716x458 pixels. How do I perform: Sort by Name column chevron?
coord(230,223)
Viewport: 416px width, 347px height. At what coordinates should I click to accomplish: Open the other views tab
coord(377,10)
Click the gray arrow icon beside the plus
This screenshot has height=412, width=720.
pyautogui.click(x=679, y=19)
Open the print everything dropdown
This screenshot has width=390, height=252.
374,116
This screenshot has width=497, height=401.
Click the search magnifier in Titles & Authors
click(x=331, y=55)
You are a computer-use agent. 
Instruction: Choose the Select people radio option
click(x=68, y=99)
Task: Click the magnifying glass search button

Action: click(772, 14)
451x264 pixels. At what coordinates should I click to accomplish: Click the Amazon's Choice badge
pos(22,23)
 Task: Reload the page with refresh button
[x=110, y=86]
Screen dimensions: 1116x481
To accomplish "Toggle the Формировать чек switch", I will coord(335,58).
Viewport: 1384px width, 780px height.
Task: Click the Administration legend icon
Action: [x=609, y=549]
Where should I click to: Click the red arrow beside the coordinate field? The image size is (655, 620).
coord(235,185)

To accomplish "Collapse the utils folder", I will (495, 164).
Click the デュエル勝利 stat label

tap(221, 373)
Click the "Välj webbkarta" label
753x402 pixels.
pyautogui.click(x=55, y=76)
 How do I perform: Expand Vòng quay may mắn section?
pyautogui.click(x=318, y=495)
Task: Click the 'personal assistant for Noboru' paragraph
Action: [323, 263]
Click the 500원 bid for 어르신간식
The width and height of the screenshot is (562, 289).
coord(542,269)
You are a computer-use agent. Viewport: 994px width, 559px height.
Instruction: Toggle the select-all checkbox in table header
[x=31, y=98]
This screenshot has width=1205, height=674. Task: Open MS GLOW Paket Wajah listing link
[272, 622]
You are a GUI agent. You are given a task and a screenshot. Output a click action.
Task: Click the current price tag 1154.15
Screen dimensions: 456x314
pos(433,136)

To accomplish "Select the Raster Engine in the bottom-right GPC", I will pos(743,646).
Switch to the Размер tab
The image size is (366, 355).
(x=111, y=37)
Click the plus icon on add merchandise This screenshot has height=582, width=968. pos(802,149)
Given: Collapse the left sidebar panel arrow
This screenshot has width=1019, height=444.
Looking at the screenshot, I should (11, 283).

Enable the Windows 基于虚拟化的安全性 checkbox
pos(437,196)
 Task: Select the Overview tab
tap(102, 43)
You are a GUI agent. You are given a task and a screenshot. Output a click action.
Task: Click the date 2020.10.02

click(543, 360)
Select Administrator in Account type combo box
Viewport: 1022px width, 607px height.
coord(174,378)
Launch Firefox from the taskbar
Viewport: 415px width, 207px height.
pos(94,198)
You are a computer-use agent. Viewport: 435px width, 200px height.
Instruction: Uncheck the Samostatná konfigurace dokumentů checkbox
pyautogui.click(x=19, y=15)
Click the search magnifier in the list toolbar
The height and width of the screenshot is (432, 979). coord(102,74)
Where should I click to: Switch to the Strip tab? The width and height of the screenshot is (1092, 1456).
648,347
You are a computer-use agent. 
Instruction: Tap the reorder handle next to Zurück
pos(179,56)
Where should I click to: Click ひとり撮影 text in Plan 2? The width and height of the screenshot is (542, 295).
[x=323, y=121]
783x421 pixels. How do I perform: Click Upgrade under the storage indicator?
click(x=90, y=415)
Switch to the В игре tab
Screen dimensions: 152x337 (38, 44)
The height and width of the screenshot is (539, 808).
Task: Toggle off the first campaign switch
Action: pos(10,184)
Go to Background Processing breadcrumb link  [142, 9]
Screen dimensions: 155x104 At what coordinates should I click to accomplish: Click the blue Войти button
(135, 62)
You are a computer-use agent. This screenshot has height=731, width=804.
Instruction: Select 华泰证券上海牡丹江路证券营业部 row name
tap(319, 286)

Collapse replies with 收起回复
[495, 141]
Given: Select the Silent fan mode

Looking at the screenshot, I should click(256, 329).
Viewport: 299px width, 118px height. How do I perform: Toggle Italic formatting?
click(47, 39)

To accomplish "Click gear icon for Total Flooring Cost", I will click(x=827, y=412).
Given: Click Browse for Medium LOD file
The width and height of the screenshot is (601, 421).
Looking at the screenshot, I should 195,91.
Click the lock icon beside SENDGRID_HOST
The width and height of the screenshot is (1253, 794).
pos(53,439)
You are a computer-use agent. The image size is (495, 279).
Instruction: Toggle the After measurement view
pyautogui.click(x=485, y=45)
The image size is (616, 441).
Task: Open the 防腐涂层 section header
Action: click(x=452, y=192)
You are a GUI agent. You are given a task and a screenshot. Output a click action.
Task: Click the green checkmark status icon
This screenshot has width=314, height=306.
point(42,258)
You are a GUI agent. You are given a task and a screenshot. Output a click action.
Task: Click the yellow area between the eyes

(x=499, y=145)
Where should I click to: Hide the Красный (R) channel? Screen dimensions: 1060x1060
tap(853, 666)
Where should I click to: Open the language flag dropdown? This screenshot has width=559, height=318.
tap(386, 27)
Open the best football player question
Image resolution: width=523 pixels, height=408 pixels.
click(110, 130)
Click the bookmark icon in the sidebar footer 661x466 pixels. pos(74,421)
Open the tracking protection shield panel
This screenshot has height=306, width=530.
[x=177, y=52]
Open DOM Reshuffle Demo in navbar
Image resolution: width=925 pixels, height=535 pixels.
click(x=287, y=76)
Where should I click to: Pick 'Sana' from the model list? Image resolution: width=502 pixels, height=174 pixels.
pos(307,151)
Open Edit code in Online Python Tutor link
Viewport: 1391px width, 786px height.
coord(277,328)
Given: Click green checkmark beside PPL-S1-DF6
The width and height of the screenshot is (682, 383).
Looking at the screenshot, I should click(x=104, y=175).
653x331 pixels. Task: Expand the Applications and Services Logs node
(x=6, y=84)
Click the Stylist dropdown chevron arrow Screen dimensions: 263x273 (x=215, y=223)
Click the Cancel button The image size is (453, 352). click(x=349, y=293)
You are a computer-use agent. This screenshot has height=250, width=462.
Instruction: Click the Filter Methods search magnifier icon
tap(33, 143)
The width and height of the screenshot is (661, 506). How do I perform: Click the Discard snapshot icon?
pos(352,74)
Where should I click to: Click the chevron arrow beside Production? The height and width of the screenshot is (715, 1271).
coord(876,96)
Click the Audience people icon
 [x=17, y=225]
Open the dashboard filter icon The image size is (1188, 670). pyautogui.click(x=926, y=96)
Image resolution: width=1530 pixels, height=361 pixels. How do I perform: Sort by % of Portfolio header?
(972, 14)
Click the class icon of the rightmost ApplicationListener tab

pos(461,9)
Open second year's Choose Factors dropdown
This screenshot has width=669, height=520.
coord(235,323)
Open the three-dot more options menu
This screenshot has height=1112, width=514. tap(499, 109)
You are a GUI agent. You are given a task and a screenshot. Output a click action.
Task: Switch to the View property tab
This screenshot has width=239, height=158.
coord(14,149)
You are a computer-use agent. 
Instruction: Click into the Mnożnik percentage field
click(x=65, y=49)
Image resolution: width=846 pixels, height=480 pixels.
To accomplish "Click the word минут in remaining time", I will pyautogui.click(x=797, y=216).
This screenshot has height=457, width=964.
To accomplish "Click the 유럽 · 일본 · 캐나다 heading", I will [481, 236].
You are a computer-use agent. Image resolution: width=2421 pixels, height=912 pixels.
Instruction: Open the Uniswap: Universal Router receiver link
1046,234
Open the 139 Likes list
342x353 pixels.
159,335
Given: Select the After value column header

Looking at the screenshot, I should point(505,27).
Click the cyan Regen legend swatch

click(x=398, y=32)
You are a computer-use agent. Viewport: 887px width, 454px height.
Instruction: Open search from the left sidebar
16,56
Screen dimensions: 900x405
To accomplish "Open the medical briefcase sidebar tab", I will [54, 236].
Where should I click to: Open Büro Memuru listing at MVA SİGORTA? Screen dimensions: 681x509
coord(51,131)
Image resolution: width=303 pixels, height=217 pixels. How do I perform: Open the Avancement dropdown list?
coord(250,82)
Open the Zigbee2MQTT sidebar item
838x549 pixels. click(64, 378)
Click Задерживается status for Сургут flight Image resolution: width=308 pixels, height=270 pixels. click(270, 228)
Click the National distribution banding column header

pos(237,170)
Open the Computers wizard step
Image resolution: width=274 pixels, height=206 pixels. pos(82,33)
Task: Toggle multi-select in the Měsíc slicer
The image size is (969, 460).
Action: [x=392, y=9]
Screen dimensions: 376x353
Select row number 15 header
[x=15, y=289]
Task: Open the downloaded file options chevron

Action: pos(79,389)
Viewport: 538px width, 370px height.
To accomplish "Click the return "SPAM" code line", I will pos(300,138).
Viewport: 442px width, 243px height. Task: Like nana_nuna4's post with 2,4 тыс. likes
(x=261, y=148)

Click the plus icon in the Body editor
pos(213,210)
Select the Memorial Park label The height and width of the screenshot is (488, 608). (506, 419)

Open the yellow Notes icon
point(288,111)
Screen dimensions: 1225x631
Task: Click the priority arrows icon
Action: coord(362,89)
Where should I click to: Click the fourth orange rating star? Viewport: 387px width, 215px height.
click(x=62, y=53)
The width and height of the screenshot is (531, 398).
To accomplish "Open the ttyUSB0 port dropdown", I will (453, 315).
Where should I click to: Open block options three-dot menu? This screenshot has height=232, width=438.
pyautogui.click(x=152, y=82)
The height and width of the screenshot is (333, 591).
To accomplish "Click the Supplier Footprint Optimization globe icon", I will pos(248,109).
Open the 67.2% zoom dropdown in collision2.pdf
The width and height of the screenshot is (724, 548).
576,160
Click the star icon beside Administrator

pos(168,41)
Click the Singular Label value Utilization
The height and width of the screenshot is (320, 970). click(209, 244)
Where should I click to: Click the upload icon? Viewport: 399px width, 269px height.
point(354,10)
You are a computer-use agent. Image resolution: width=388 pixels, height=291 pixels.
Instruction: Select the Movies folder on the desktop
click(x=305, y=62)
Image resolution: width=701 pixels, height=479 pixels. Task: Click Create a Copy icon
--------------------------------------------------
▶ What the exercise asks: Collect each line above holding the string "green".

▶ Written response:
Task: Click the green checkmark status icon
Given: Click green checkmark beside PPL-S1-DF6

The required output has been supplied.